A set of distributable data sonification modules using Csound and Jupyter notebooks for various data types, ranging from time seres and RGB heat maps to bar charts and scatter plots. A collaboration between Sharath Chandra Ram, Scot Gresham Lancaster (Affiliate Researcher at Center for New Music and Audio Technologies, UC Berkeley) and Roger F Malina (ATEC Distinguished Chair and Professor at University of Texas at Dallas)

Whose Weather Is
It Anyway?

Displayed at the 23rd International Symposum for Electronic Art at Manizales, Colombia, and Science Gallery Dublin@Bangalore Metro, this project explores the interplay between ‘the climate of economies’ and ‘the economies of climate’ in the age of networked Big Data. While critically examining the property rights behind climate infrastructures, signals from local aiport radar weather stations were decoded to obtain a climate data archive for further processing and sonification. Projection Mapping using OpenFrameworks (C++), Data Analysis and Sonification using Python, Supercollider and Abelton live.

Traffic Jogja
Air Traffic Data Re-Transmission and Audification

At the Jogjakarta National Museum (International Summit for Critical and Transformative Making 2015) and Masquinez Palace, Goa at the UNESCO International Story of Light Event in 2014 - > 'Traffic’ captures human orchestrations occurring in the spectrum of invisible light, intercepting maritime and air-traffic broadcasts as a sound installation along with a visualization of air traffic entering a city's airspace, by decoding aircraft wireless transponder data in realtime. A DIY collinear Antenna at 1090MHz was used to intercept air traffic data for Real Time Data Sonification using Supercollider. The sound synthesis was re-transmitted to a local radio frequency spectrum.

Virtual Reality Therapy:
Body Schema Updates using an Interactive 3rd Person View

This software is based on Sharath Chandra's 2008 Masters thesis at the University of Edinburgh, School of Informatics, within the Institute of Perception, Action and Behaviour. The prototype involves an interactive virtual reality that enables an individual to observe her/his own body movements from a 3rd person view, while realtime computer vision algorithms enable coherent motion based interactions with virtual multimodal objects. It provides a framework that integrates the Perception-Action-Behaviour cycle, to give a better perspective of the 'Body Schema' for use in VR therapy for motion disabilities, as well as other experimental paradigms.

Beam :
A Multi-Channel Sound Project using Maritime Signals and AIS data

A multi-channel sound installation conceived by Dr. Cathy Lane from the Creative Research in Sound Art Practice, University of Arts, London. Sharath Chandra Ram was a collaborating Transmission Artist. BEAM was composed from archival material and maritime radio communications through the sonic translation of AIS (Automatic Identification System) data.

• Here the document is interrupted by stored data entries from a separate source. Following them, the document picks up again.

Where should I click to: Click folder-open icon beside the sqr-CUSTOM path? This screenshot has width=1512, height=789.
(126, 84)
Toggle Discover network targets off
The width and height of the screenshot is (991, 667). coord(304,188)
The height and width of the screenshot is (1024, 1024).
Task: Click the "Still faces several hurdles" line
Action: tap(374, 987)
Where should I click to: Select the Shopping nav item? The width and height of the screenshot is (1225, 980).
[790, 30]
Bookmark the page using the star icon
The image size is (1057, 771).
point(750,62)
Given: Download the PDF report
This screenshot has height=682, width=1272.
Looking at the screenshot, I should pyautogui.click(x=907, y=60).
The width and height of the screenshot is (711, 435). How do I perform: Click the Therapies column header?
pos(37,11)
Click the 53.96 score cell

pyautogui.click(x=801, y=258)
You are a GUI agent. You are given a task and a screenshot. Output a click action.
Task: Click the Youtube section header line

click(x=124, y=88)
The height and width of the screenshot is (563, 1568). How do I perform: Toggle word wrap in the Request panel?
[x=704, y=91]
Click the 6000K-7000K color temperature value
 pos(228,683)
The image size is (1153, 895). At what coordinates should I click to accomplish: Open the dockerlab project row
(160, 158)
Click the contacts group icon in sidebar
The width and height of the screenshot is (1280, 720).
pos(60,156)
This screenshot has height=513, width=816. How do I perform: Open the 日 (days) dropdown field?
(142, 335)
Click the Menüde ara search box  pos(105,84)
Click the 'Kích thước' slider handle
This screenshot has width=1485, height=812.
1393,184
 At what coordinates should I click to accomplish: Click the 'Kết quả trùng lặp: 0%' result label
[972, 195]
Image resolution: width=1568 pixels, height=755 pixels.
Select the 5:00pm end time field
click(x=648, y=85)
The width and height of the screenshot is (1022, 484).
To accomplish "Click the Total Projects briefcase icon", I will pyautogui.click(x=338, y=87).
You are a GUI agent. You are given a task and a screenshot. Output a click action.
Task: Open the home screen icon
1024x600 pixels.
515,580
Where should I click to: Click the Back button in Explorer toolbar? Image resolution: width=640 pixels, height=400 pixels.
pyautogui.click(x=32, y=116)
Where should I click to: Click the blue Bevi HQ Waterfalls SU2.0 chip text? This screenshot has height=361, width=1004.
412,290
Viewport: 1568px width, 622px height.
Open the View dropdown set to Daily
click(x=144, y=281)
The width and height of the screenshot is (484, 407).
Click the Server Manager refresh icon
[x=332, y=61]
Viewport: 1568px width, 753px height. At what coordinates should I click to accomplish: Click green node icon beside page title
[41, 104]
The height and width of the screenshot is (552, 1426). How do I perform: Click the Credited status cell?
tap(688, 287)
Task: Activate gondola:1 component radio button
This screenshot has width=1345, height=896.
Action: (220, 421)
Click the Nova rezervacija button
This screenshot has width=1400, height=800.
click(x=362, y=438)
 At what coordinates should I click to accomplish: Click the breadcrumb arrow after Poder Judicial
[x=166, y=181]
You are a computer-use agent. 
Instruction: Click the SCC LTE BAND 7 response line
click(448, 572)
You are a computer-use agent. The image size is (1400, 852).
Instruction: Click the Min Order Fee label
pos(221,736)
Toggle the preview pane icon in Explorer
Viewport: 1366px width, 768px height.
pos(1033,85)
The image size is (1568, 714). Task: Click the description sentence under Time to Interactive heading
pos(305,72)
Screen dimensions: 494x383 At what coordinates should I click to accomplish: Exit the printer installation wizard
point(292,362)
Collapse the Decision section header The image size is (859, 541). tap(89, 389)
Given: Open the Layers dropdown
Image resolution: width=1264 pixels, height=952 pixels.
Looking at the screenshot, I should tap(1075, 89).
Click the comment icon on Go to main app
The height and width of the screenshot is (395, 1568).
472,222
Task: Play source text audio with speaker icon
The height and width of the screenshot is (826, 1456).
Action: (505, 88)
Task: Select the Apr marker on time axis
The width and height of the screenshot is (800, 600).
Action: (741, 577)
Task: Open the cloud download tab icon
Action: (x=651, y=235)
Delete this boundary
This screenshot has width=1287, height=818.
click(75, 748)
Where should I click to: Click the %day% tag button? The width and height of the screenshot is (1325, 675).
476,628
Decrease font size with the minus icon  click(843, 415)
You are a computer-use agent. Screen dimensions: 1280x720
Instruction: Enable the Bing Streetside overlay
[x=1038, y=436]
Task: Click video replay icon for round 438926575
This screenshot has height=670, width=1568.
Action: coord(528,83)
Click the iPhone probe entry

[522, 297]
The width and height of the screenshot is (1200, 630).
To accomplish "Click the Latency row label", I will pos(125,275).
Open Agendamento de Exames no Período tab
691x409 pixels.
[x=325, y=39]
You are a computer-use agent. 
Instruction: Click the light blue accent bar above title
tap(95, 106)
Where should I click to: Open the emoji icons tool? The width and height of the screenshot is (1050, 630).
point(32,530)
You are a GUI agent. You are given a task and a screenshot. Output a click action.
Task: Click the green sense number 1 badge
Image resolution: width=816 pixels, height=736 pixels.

BEAM was exhibited as a Collateral Event during the Kochi Muziris Biennale 2014. .

Signals from Space
From Satellite Reception to Radio Telescopy

Quadrifilar Helical Antenna to receive downlinks of imagery and sensor data from overpassing USGS and NASA Polar satellites at the 137Mhz band. The data received was an encoded sound that had to be reprocessed and decoded to produce the overhead image. THis project was part of the The RadioLuna Project for Open Science Communication in collaboration with designer Catalina Alzate Mora. Also presented at the International Astronomical Union, Commission C2 CAP Conference in Medellin as well as the International Conference on Information and Communications Technology for Development, 2016, Ann Arbor, Michigan.